*Goal of the exercise*. Convert every line of the records below into a numbered list, omitting any blank lines.

*Dataset excerpts*.

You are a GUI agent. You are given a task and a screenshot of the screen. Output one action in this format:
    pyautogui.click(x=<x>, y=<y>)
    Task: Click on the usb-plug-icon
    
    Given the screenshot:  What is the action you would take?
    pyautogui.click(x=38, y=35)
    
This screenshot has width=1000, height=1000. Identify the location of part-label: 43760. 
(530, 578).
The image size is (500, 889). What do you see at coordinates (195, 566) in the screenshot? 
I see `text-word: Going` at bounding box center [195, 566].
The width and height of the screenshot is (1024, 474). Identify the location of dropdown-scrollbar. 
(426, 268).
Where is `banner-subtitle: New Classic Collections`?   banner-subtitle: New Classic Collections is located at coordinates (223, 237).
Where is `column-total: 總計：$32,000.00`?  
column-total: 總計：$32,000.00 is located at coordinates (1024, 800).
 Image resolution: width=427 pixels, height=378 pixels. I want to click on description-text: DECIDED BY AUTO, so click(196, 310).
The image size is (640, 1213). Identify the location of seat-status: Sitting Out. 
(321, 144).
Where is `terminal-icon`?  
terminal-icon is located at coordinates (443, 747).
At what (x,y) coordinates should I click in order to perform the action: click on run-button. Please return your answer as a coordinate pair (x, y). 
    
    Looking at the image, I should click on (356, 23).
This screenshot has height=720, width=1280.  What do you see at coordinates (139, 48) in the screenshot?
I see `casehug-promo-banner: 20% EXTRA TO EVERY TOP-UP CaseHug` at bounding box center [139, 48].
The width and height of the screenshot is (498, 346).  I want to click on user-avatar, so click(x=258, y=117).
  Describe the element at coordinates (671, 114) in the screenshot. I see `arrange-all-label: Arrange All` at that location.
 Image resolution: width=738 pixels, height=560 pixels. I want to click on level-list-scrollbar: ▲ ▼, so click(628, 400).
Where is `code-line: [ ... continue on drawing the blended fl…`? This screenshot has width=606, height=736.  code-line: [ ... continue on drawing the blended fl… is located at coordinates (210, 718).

*Task solution*.
1. You are a GUI agent. You are given a task and a screenshot of the screen. Output one action in this format:
2.     pyautogui.click(x=<x>, y=<y>)
3.     Task: Click on the usb-plug-icon
4.     Given the screenshot:  What is the action you would take?
5.     pyautogui.click(x=38, y=35)
6. This screenshot has width=1000, height=1000. Identify the location of part-label: 43760. 
7. (530, 578).
8. The image size is (500, 889). What do you see at coordinates (195, 566) in the screenshot? 
9. I see `text-word: Going` at bounding box center [195, 566].
10. The width and height of the screenshot is (1024, 474). Identify the location of dropdown-scrollbar. 
11. (426, 268).
12. Where is `banner-subtitle: New Classic Collections`?   banner-subtitle: New Classic Collections is located at coordinates (223, 237).
13. Where is `column-total: 總計：$32,000.00`?  
14. column-total: 總計：$32,000.00 is located at coordinates (1024, 800).
15.  Image resolution: width=427 pixels, height=378 pixels. I want to click on description-text: DECIDED BY AUTO, so click(196, 310).
16. The image size is (640, 1213). Identify the location of seat-status: Sitting Out. 
17. (321, 144).
18. Where is `terminal-icon`?  
19. terminal-icon is located at coordinates (443, 747).
20. At what (x,y) coordinates should I click in order to perform the action: click on run-button. Please return your answer as a coordinate pair (x, y). 
21.     Looking at the image, I should click on (356, 23).
22. This screenshot has height=720, width=1280.  What do you see at coordinates (139, 48) in the screenshot?
23. I see `casehug-promo-banner: 20% EXTRA TO EVERY TOP-UP CaseHug` at bounding box center [139, 48].
24. The width and height of the screenshot is (498, 346).  I want to click on user-avatar, so click(x=258, y=117).
25.   Describe the element at coordinates (671, 114) in the screenshot. I see `arrange-all-label: Arrange All` at that location.
26.  Image resolution: width=738 pixels, height=560 pixels. I want to click on level-list-scrollbar: ▲ ▼, so click(628, 400).
27. Where is `code-line: [ ... continue on drawing the blended fl…`? This screenshot has width=606, height=736.  code-line: [ ... continue on drawing the blended fl… is located at coordinates (210, 718).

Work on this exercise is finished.